Is the federal permitting freeze impacting investment too?
Definitely.
It’s not like you put money into a project all at once, right? It happens in these chunks. Let’s say there’s 10 steps for investing in a project. A little bit of money at step one, more money at step two, and it gradually gets more until you build the project. The middle area – permitting, getting approval from utilities – is really critical to the investments. So you’re seeing a little bit of a pause in when and how we make investments, because we sometimes don’t know if we’ll make it to, say, step six.
I actually think we’ll see the most impact from this in data center costs.
Can you explain that a bit more for me?
Look at northern Virginia for a second. There wasn’t a lot of new electricity added to that market but you all of the sudden upped demand for electricity by 20 percent. We’re literally seeing today all these utilities putting in rate hikes for consumers because it is literally a supply-demand question. If you can’t build new supply, it's going to be consumers paying for it, and even if you could build a new natural gas plant – at minimum that will happen four-to-six years from now. So over the next four years, we’ll see costs go up.
We’re building projects today that we invested in two years ago. That policy landscape we invested in two years ago hasn’t changed from what we invested into. But the policy landscape then changed dramatically.

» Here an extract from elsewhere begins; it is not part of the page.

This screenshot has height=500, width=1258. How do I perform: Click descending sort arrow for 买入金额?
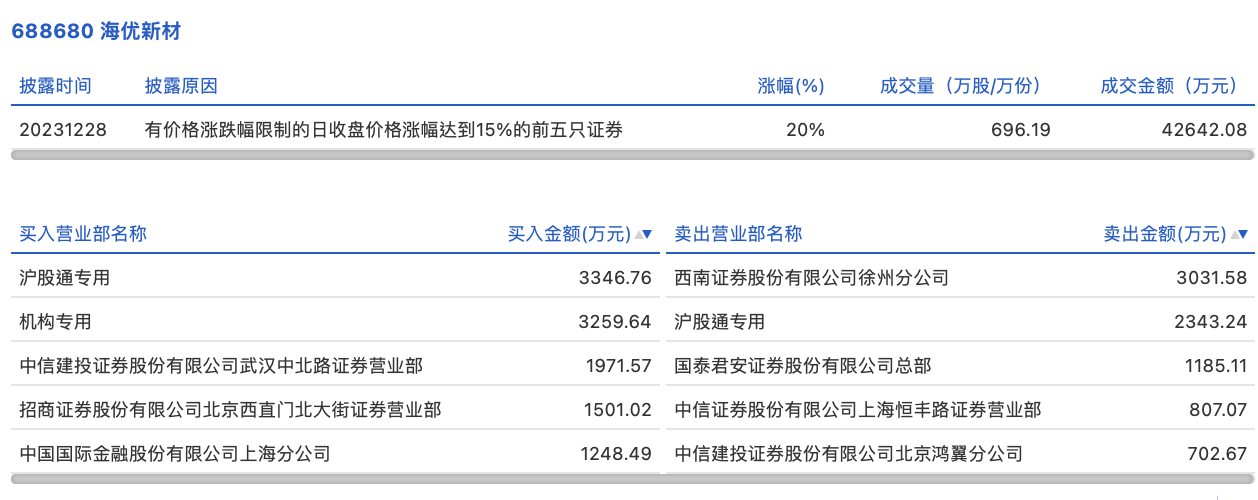(647, 234)
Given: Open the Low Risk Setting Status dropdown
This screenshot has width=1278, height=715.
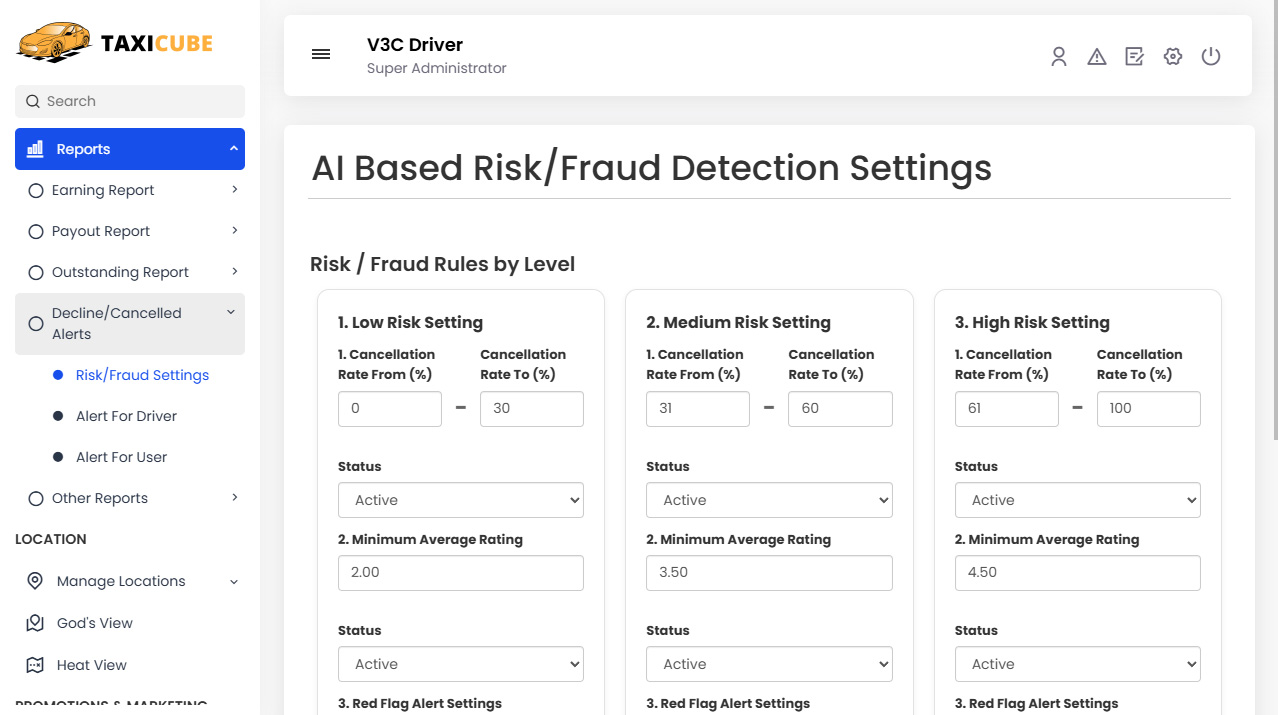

If you wipe out half of what was coming in, there’s nothing backfilling that.
Plus more on the week’s biggest renewables fights.
Shelby County, Indiana – A large data center was rejected late Wednesday southeast of Indianapolis, as the takedown of a major Google campus last year continues to reverberate in the area.
Dane County, Wisconsin – Heading northwest, the QTS data center in DeForest we’ve been tracking is broiling into a major conflict, after activists uncovered controversial emails between the village’s president and the company.
White Pine County, Nevada – The Trump administration is finally moving a little bit of renewable energy infrastructure through the permitting process. Or at least, that’s what it looks like.
Mineral County, Nevada – Meanwhile, the BLM actually did approve a solar project on federal lands while we were gone: the Libra energy facility in southwest Nevada.
Hancock County, Ohio – Ohio’s legal system appears friendly for solar development right now, as another utility-scale project’s permits were upheld by the state Supreme Court.